= Highlands and Islands =

Area of Scotland

The Highlands and Islands region. Some Highland districts are not shown.

The Highlands and Islands is an area of Scotland broadly covering the Scottish Highlands, plus Orkney, Shetland, and the Hebrides (Western Isles).

The Highlands and Islands are sometimes defined as the area to which the Crofters Holdings (Scotland) Act 1886 applied. This area consisted of eight counties of Scotland:

- Argyll
- Caithness
- Inverness-shire
- Nairn
- Orkney
- Ross and Cromarty
- Shetland
- Sutherland

Highlands and Islands Enterprise (HIE) uses a broader definition also used at Eurostat's NUTS level 2, and there has been a Highlands and Islands electoral region of the Scottish Parliament since 1999.

==Society and economy==
The area underwent significant depopulation in the 18th and 19th centuries. This was reversed in the 21st century, particularly around Inverness. In 2019 the Scottish Government committed to increasing the population of the area to align with economic opportunities such as renewable energy.

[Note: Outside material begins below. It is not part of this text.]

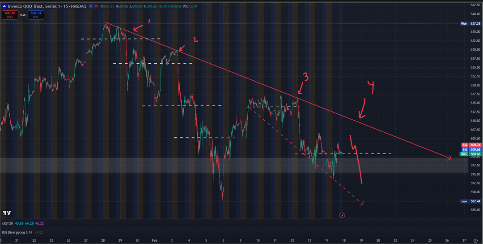
Task: Open the purple lightning event marker
Action: pyautogui.click(x=342, y=215)
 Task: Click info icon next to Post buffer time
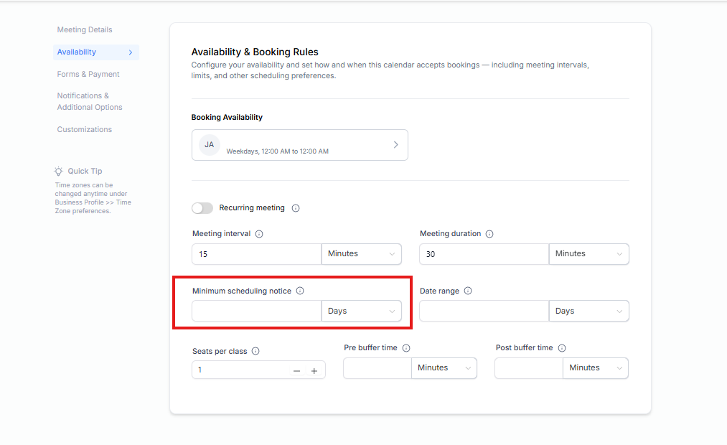click(562, 348)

A 2018 estimate of the population was 469,365, an increase of 0.5% from 2011. A higher than average percentage were self-employed compared to Scotland (11.0% compared to 8.7%). The unemployment rate was lower than in Scotland in general, 2.3% vs. 3.2%, and the employment rate was higher at 78.6% vs. 74.7%.

The restrictions required by the worldwide pandemic increased unemployment in the Highlands and Islands in summer 2020 to 5.7%; that was significantly higher than the 2.4% in 2019. The rates were said to be highest in "Lochaber, Skye and Wester Ross and Argyll and the Islands". A December 2020 report stated that between March (just before the effects of pandemic were noted) and December, the unemployment rate increased by "more than 97%" and suggested that the outlook was even worse for spring 2021.

==Public services==
In Highlands and Islands Fire and Rescue Service the name refers to the local government areas (council areas) of Highland, Orkney, Shetland and the Western Isles. The former Northern Constabulary covered the area. As of early 2021, Police Scotland operated six Command Areas in the Highlands and Islands: North Highland, Inverness, South Highland, Orkney Islands, Shetland Islands and Western Isles. Each had a Local Area Commander and a Chief Inspector. The police service works in partnership with Highland Council, Shetland, Orkney and Western Isles Councils.

The HITRANS (Highlands and Islands Partnership for Transport), established in 2006, covers most of the council areas of Argyll and Bute, Highland, Moray, Orkney and the Western Isles. Shetland is covered by the separate ZetTrans. Helensburgh and Lomond is covered by Strathclyde Partnership for Transport.

The Scottish Government established the Convention of the Highlands and Islands to enable dialogue with the local authorities and other organisations such as the NHS.

==Politics==
Highlands and Islands is an electoral region of the Scottish Parliament. In the 2007 election, this region was the last to declare its regional votes, which were the decisive results in determining that the Scottish National Party overtook Scottish Labour to obtain the largest representation in the Scottish Parliament by one seat.

As of 2024, the MPs representing the Highlands and Islands areas are Alistair Carmichael (Orkney and Shetland), Angus Macdonald (Inverness, Skye, and West Ross-shire), and Jamie Stone (Caithness, Sutherland, and Easter Ross) all of whom are Scottish Liberal Democrats. In addition, Torcuil Crichton is the Labour MP for Na h-Eileanan an Iar; Graham Leadbitter the SNP MP for Moray West, Nairn, and Strathspey; and Brendan O'Hara the SNP MP for Argyll and Bute.